John Marshall was supposed to be able to devise a scheme that would slow the Houston Texas and their new found ground game. That didn’t happen.
Richard Seymour was brought in to help improve a run defense that has been languishing near the bottom of the NFL for nearly a decade now. He has yet to make a difference.
Kirk Morrison was traded to make room for Rolando McClain because the rookie from Alabama was thought to be a better run stopper. That has yet to be seen.
Despite all of the strides Tom Cable’s Raiders have made this season, the Achilles heel of this franchise remains the run defense. The Texans even spotted the Raiders one whole quarter without Arian Foster, the NFL’s leading rusher and all that did was delay the inevitable.
It is becoming clear that there is no reliable role in which to use Michael Huff. The Raiders have given him every opportunity to shed the bust label and all he does is continue to miss open field tackles, take bad angles and overplay against the run. Huff is not the biggest reason why the Raiders gave up 249 yards on the ground in a 31-24 loss in front of the smallest crowd in Oakland in over 40 years. But he certainly is not looking like a part of the solution either.
What is truly disheartening is that in the past this game would have been out of reach. With Bruce Gradkowski guiding the Raider ship the offense still put forth an effort that nearly resulted in a come from behind win.
Many of the miscues that have haunted the Silver and Black were cleaned up during Sunday’s contest. The offense converted 42% of their third downs and even won the time of possession battle. Perhaps the most amazing stat of all, there were just two penalties called against the Raiders, resulting in a mere 23 yards.
There is still much work to be done in other areas. Turnovers were certainly a factor in the outcome. The offensive line remains inept at protecting the passer as Gradkowski was sacked four times even having to leave the game at the end of the first half.
Still, it is the run defense that is holding this team back from being truly competitive in the National Football League.
From Zach Miller’s 11-catch, 122-yard fantasy friendly performance to Michael Bush making an impressive effort in his first extended playing time of the season, there were nothing but bright spots to be found on the offense.
The defense, on the other hand, is a black hole. Nnamdi Asomugha not withstanding, almost no man wearing Silver and Black who played defense earned his paycheck this week.
Fixing this ever present problem is obviously much more difficult than it appears. Whether it is a schematic problem brought on by the insistence of Al Davis or if it is a personnel issue brought on by inferior scouting or coaching is irrelevant at this point. This team had all of camp to address these issues and four games into the season nothing has changed.

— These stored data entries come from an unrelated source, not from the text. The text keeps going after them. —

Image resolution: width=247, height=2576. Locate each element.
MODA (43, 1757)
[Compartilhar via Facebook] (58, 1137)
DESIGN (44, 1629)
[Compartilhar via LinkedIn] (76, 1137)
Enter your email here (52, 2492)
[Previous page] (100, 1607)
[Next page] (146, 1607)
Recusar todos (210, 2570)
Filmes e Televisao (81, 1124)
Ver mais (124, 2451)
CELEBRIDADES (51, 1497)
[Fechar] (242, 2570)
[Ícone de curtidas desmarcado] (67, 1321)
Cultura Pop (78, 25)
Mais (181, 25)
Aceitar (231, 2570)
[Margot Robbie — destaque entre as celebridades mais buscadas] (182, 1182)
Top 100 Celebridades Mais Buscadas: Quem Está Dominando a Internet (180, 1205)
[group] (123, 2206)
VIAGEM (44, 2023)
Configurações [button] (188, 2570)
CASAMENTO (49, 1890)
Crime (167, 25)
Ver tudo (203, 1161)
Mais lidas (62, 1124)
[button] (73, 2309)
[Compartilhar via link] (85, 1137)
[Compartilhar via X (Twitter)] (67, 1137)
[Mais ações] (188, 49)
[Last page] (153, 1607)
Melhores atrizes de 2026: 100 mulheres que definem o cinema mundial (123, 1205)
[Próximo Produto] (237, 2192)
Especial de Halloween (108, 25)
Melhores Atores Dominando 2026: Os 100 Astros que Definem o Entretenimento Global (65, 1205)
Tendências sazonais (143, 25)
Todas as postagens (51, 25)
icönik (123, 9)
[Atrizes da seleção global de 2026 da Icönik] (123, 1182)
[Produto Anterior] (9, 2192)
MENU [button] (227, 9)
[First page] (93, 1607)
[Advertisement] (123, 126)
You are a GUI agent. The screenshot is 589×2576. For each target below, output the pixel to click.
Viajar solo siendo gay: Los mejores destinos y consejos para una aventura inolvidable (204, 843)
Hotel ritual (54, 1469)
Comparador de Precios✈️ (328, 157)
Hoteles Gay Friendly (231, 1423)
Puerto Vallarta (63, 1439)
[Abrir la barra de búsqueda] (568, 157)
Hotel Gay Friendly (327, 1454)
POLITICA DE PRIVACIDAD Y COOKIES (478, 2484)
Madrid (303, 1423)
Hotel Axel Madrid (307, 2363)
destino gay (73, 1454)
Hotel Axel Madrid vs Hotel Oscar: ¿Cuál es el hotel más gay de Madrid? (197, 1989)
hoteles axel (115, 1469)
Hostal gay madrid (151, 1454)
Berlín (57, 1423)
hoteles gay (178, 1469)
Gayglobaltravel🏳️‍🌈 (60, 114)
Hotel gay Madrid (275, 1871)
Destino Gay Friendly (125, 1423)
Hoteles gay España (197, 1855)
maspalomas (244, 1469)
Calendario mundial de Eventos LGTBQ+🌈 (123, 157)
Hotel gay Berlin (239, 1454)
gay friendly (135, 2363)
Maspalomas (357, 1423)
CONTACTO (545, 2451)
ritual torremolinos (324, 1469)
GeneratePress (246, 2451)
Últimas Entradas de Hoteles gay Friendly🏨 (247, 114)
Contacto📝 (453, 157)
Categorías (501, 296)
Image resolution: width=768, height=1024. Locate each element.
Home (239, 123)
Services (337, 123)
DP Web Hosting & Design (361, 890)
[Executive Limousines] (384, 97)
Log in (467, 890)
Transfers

Whatever happens the rest of this season will be determined by how effective the Raiders are against the run. Defense might not be Coach Cable’s specialty but he’d better make it his business before Mr. Davis puts him out of business. Cable’s Raiders have sunk to the bottom of the AFC West and are now mired in a two-game skid with a date with the San Diego Chargers looming on the horizon.
It has been nearly decade since the Raiders have beaten the Chargers and almost the same time span since they’ve had a respectable run defense. Coach Cable may only have one week to undo a decade’s damage but he’d better make the most of his time. It could be all he has left.